Il veicolo sottoposto al test è una BMW 325i del 1989, la Beemer della serie E30 con 200.000 chilometri sul contachilometri. Il piano era di far passare 80 litri di acqua attraverso il motore per vedere quanto potessero essere puliti i pistoni. Questo viene dopo un esperimento precedente, in cui solo mezzo litro di acqua è stato introdotto lentamente nell’aspirazione.

La metà della quantità sopra menzionata è stata introdotta nell’aspirazione con un imbuto, attraverso un grande tubo scollegato a questo scopo. Con una così massiccia perdita di vuoto, ci è voluta molta accelerazione per mantenere il motore in funzione. Dallo scappamento uscivano vapori e un po’ di fumo, con l’acqua introdotta a una velocità di circa 4 litri ogni cinque-dieci minuti. Il motore è stato lasciato riscaldare regolarmente fino alla temperatura di esercizio per garantire che l’acqua si riscaldasse abbastanza da fare il suo lavoro.

Ciò è stato realizzato in condizioni controllate, da professionisti, quindi si avverte che non si dovrebbe eseguire questa operazione da soli, poiché si potrebbe bloccare completamente il motore. Ciò accade quando entra abbastanza acqua nel cilindro da superare il volume minimo quando il pistone è al punto morto superiore. Il pistone tenta quindi di comprimere l’acqua, che è noto essere un fluido incomprimibile. Questo porta a un danno catastrofico al motore, il risultato usuale è l’incurvamento delle bielle.

Dopo l’introduzione di 40 litri, il test è stato interrotto e il motore è stato ispezionato in dettaglio. In questo momento, le candele appaiono molto pulite. Tuttavia, i pistoni sembrano ancora relativamente sporchi, solo i quattro, cinque e sei sembrano leggermente migliorati. Gli specialisti hanno ritenuto che il problema fosse probabilmente causato da una scarsa distribuzione dell’acqua attraverso il collettore.

Per i successivi 40 litri, viene utilizzato un condotto del vuoto più piccolo per introdurre l’acqua nel motore. Questo è posizionato di fronte al corpo farfallato per una distribuzione più uniforme verso ogni corsa di ogni cilindro. La minore perdita di vuoto facilita il mantenimento in funzione dell’auto, e un tubo viene inserito direttamente nel bidone d’acqua permettendo al motore di aspirare l’acqua tramite il vuoto generato nel collettore. L’acqua viene introdotta a un ritmo più lento di circa 15 minuti per 4 litri.

Con questo metodo, il collettore di aspirazione diventa molto freddo mentre aspira tutta l’acqua. Dopo un riscaldamento di dieci minuti senza acqua, la temperatura del collettore è di 25 gradi Celsius, ma solo una piccola quantità di acqua ammessa fa sì che la temperatura del collettore in alluminio scenda a un freddo di 15 gradi Celsius. Questo dimostra che l’acqua è in grado di assorbire una grande quantità di calore dal carico di aspirazione, cosa utilizzata con grande successo da alcune auto ad alte prestazioni.

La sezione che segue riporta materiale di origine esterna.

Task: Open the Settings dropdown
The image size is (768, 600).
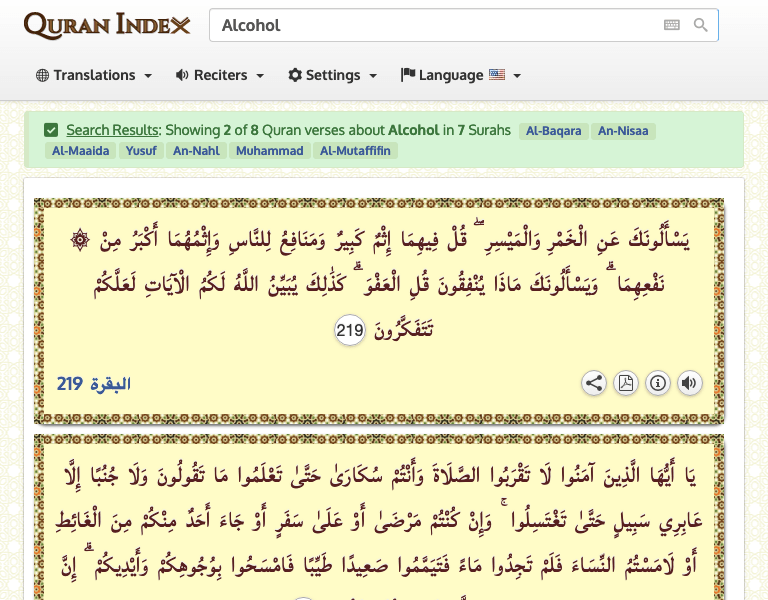Action: (333, 75)
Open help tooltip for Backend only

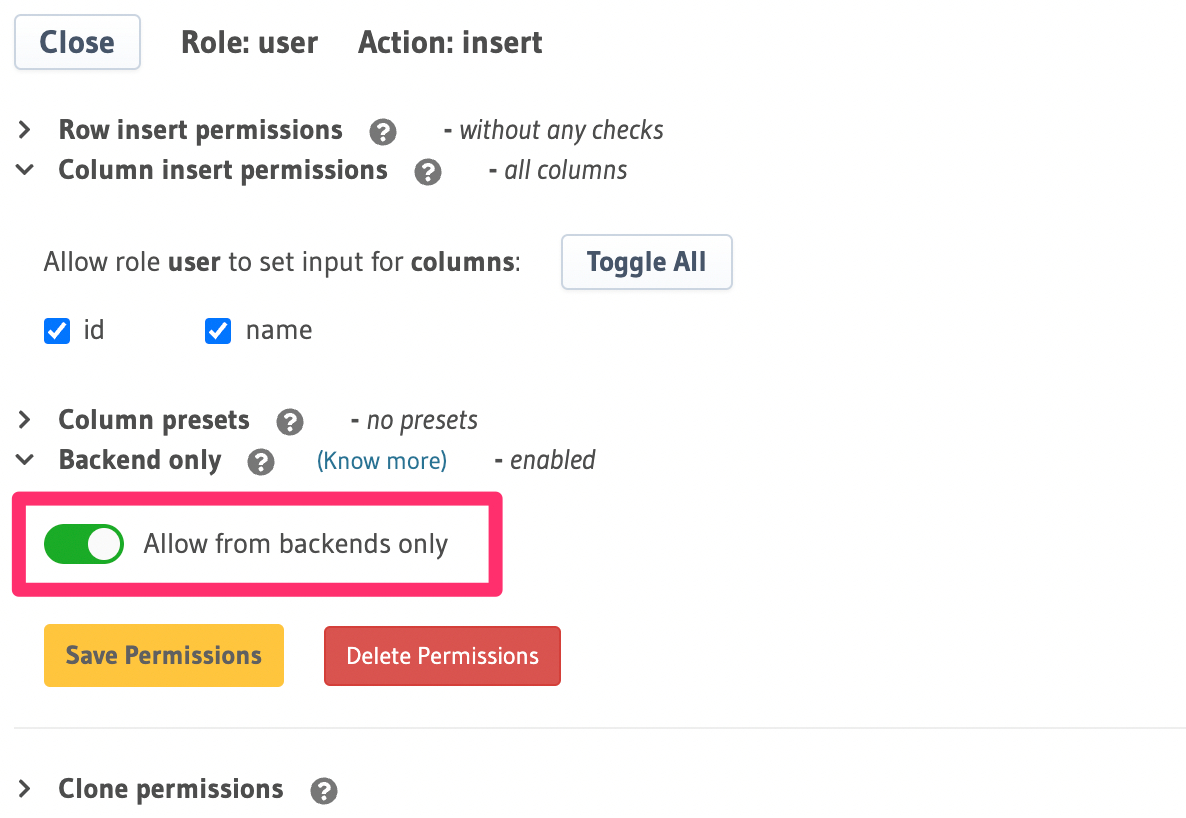[261, 461]
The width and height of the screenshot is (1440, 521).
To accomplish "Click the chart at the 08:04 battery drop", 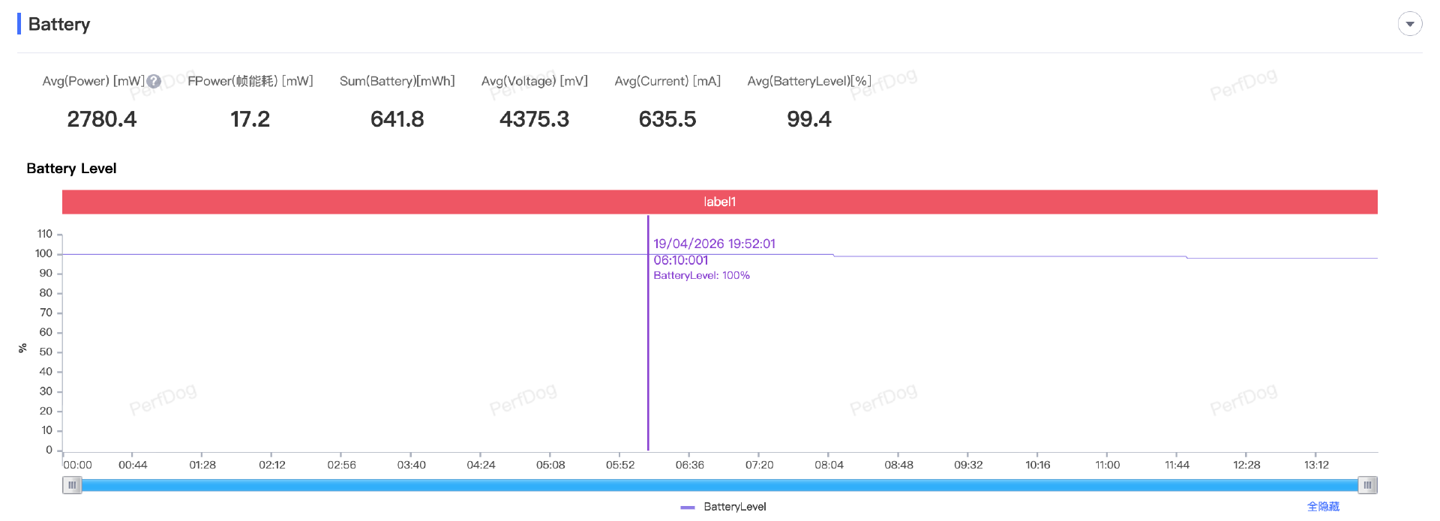I will [834, 256].
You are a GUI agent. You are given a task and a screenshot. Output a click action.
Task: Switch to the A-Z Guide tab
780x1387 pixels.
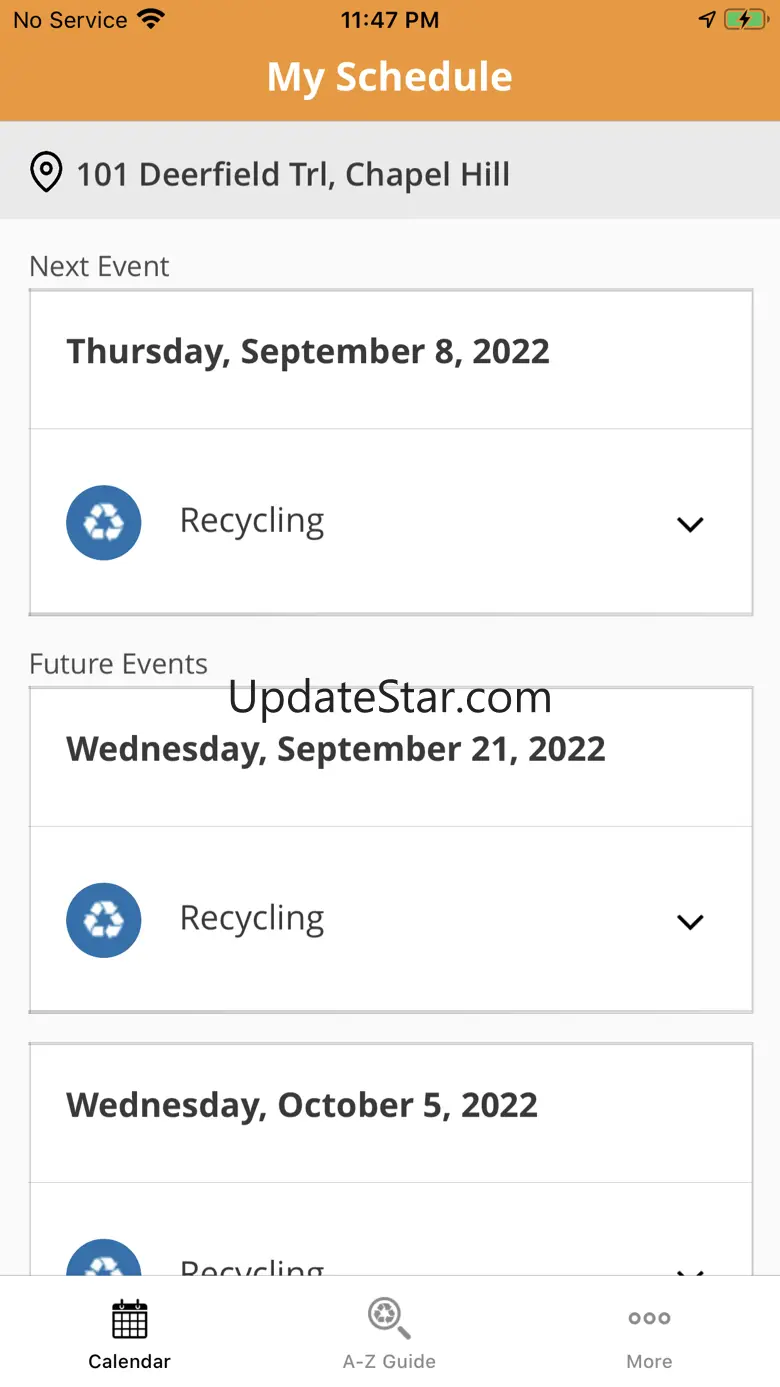(x=389, y=1361)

Chiaramente, questo metodo è funzionale, ma non è il più efficiente per la pulizia dei depositi del motore. Versare acqua in questo modo non è molto efficiente rispetto ai sistemi tipici di iniezione d’acqua o acqua-metanolo. Questi sono solitamente installati per raffreddare il carico di aspirazione in applicazioni sovralimentate, ma hanno anche un significativo effetto di pulizia del motore. Ciò è probabilmente dovuto al fatto che gli ugelli di nebulizzazione utilizzati permettono alle piccole gocce di vaporizzarsi molto più facilmente rispetto alle grandi gocce o getti d’acqua introdotti nel motore con il metodo presentato in questo video.

In generale, se si desidera liberare il motore dai depositi di carbonio, l’acqua funzionerà, ma allo stesso tempo altri prodotti specializzati per questa operazione daranno risultati migliori. Rimane inoltre una domanda aperta se l’acqua possa pulire i depositi dietro la valvola, frequenti nei motori a iniezione diretta. Tuttavia, se si tenta questo metodo a proprio rischio, considerare l’utilizzo di un ugello che nebulizzi l’acqua, invece di gocciolarla semplicemente. Probabilmente otterrete risultati migliori con questo metodo e non si rischia di danneggiare il motore.